Cuando regresaron al salón Catherine hablaba por su teléfono móvil; parecía enfrascada en una conversación con una amiga. Raymond sintió alivio de que así fuera, Ylena apenas la miró.

– ¿Quién era esa chica? -preguntó Catherine apenas hubo salido Ylena.

– No sabía que eras curiosa -respondió él esquivando la respuesta.

– Y no lo soy, sólo que… en fin, no sé mucho de ti y me ha sorprendido ver a una chica tan especial a estas horas de la mañana.

– ¿Especial? ¿Qué tiene de especial?

– Su aspecto; es muy guapa aunque no tenga mucho gusto vistiendo.

– Para satisfacer tu curiosidad te diré que trabaja en el bufete de mi abogado y que me ha traído unos documentos que tenía que firmar. ¿Contenta?

– Bueno, en realidad me da lo mismo. Siento haberte preguntado -se excusó ella.
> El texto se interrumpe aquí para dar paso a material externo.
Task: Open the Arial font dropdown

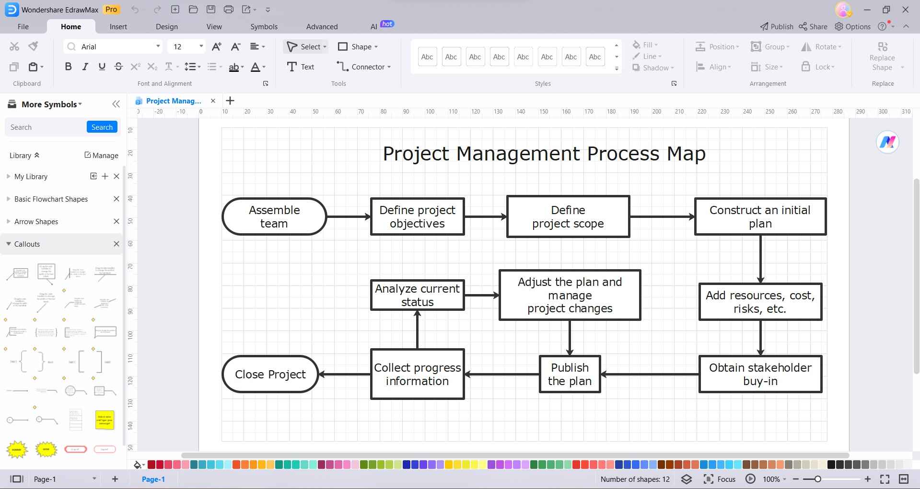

– Voy a regresar al castillo, ¿quieres venir conmigo?

– ¿Al castillo? ¿Ahora?

– Sí, con la firma de esos papeles ya no me queda nada por hacer en París, de manera que vuelvo a casa. Tú querías conocer eI castillo, ¿no?

– Sí, pero… bueno… no sé si quiero ir ahora.
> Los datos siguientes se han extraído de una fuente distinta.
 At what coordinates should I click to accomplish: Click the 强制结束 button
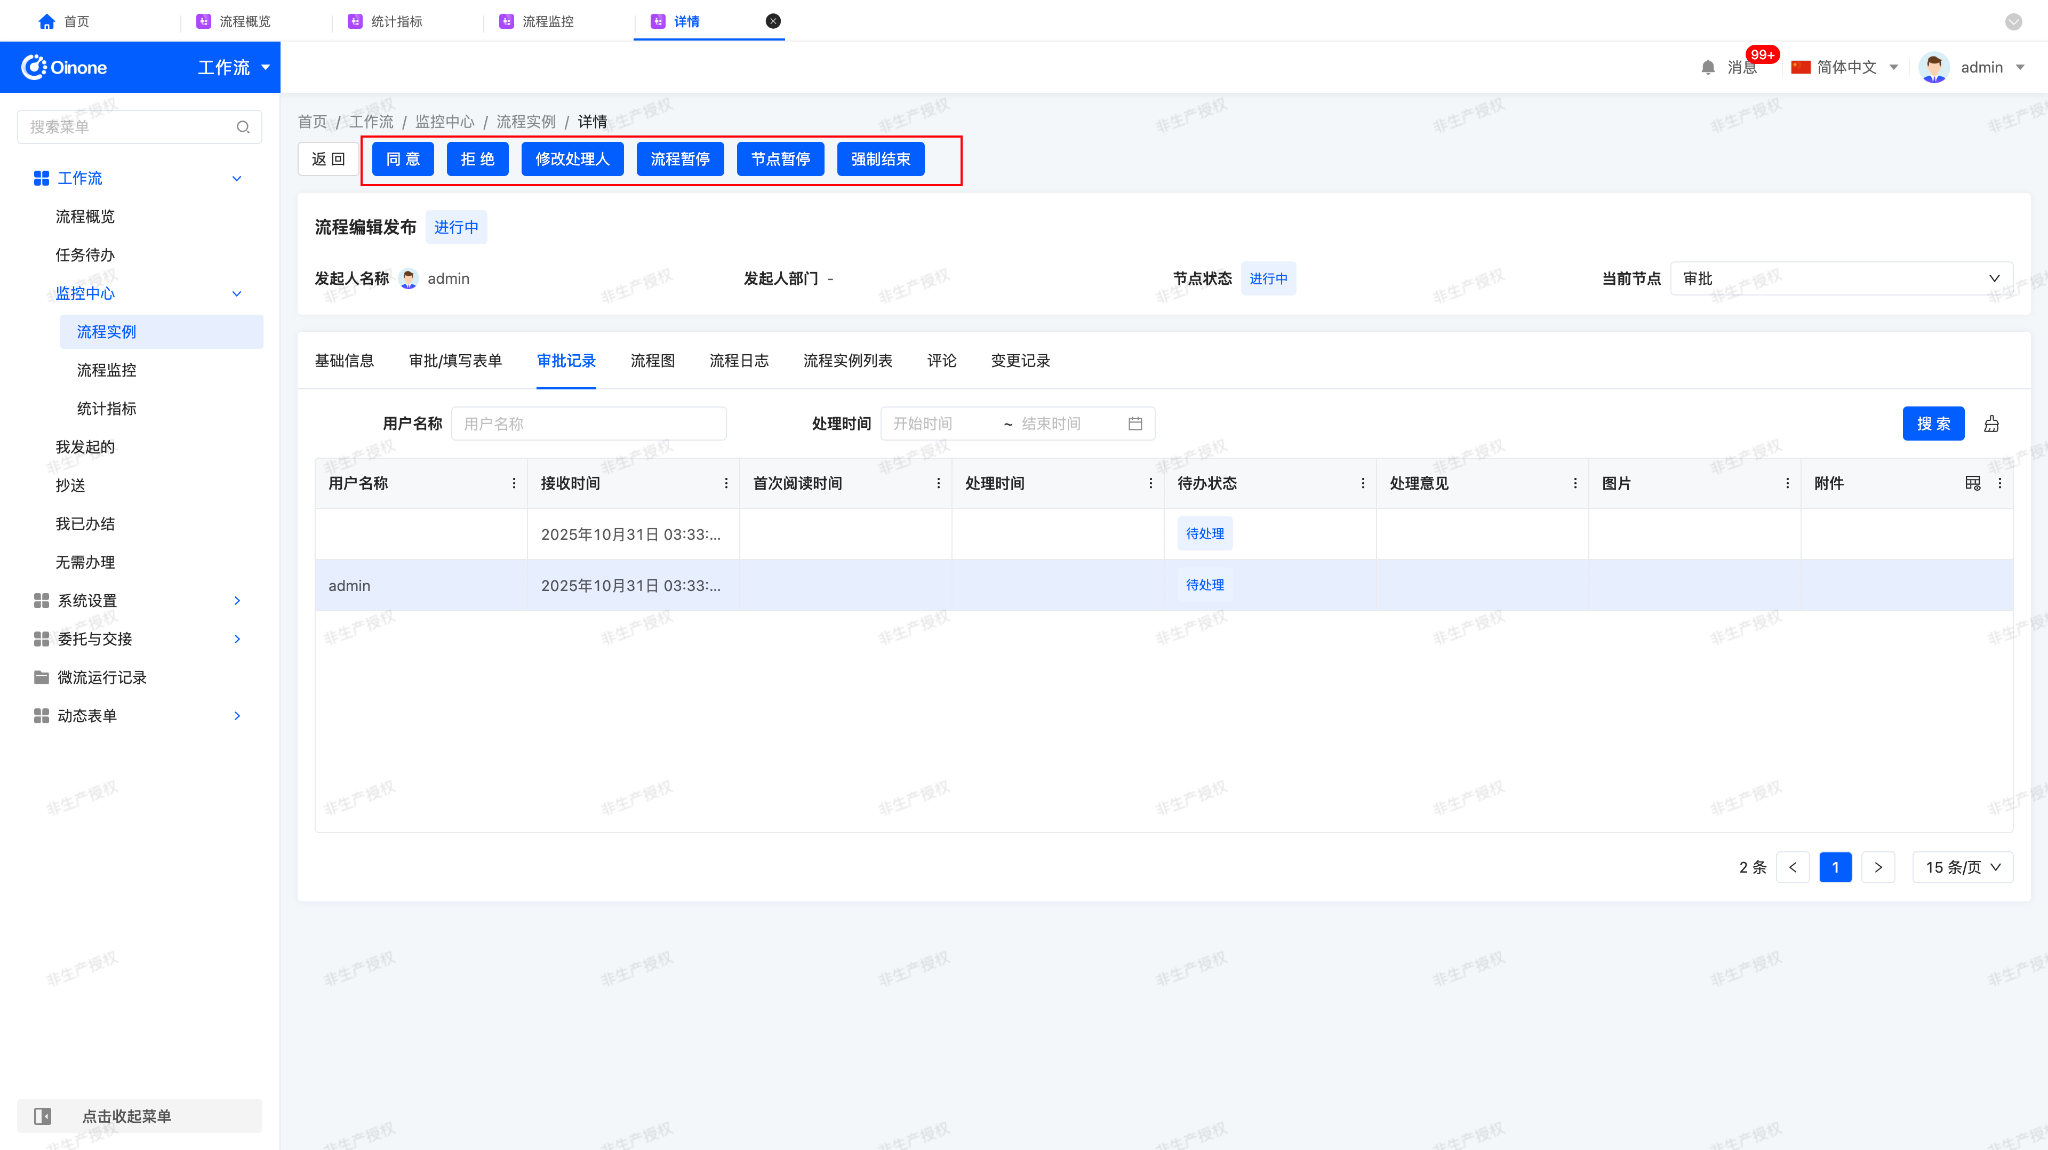880,159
– Serás bienvenida cuando quieras.

– Entonces, ¿te vas?

– Sí, a no ser que quieras que me quede para estar contigo.

– No, no te necesito para nada.

– Entonces regreso al castillo, tengo obligaciones que atender.
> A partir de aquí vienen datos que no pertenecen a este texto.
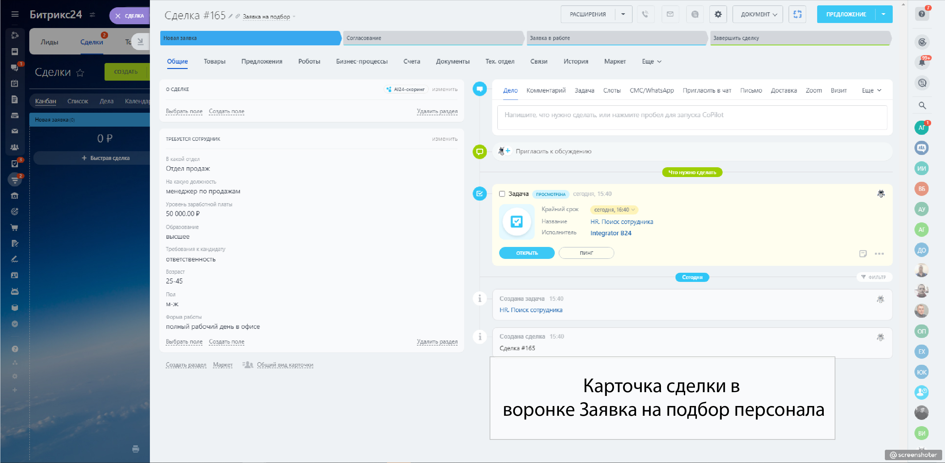Select the Комментарий tab in timeline
This screenshot has width=945, height=463.
click(x=546, y=90)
Catherine se levantó y cogió su abrigo y Raymond la miró con pesadumbre y temor. Le costaba entenderla.

Desde que había salido del Crillon dos hombres del Yugoslavo seguían a Ylena sin que ésta se diera cuenta. Tenían órdenes de no perderla de vista y, sobre todo, de comprobar que nadie la siguiera. Uno de los hombres parecía incómodo, no dejaba de mirar de cuando en cuando hacia atrás.

– ¿Qué te pasa? -le preguntó su colega.

– No sé, pero creo que nos siguen. Había una mujer muy extraña en el vestíbulo del hotel…

– ¡Qué tonterías dices! He estado atento a todos los que entraban y salían y no he visto a nadie sospechoso.

– Puede que tengas razón.

– Este trabajo nuestro termina volviéndonos paranoicos.

– Más vale que no nos equivoquemos o el jefe nos cortará a tiras.

Diez agentes del Centro Antiterrorista seguían los pasos de los dos hombres del Yugoslavo y de aquella mujer alta y delgada que cruzaba con paso rápido la place de la Concorde, buscando la otra orilla del río, donde está la Asamblea Nacional. Estaban en contacto permanente con Lorenzo Panetta, quien les había conminado a no perder de vista ni a la mujer ni a los dos matones. Otro equipo del centro se había puesto en marcha para reforzar a los agentes que ya estaban en la calle. Panetta y Matthew Lucas estaban dispuestos a averiguar qué ocultaba el conde d'Amis; además, cada vez estaban más convencidos de que el padre Aguirre tenía razón y que el conde -como decía aquel jesuita- iba a intentar perpetrar su venganza contra la Iglesia, aunque ambos temían que quizá por seguir a al conde podían estar perdiendo la pista del Círculo. Quizá Hans Wein tenía razón: los malos suelen coincidir en los mismos supermercados de armas, de manera que Karakoz bien podría estar sirviendo al Círculo y al conde indistintamente, pero Panetta había decidido dejarse guiar por su intuición y Matthew Lucas le secundaba. Esperaba no estar cometiendo el primer error de su carrera.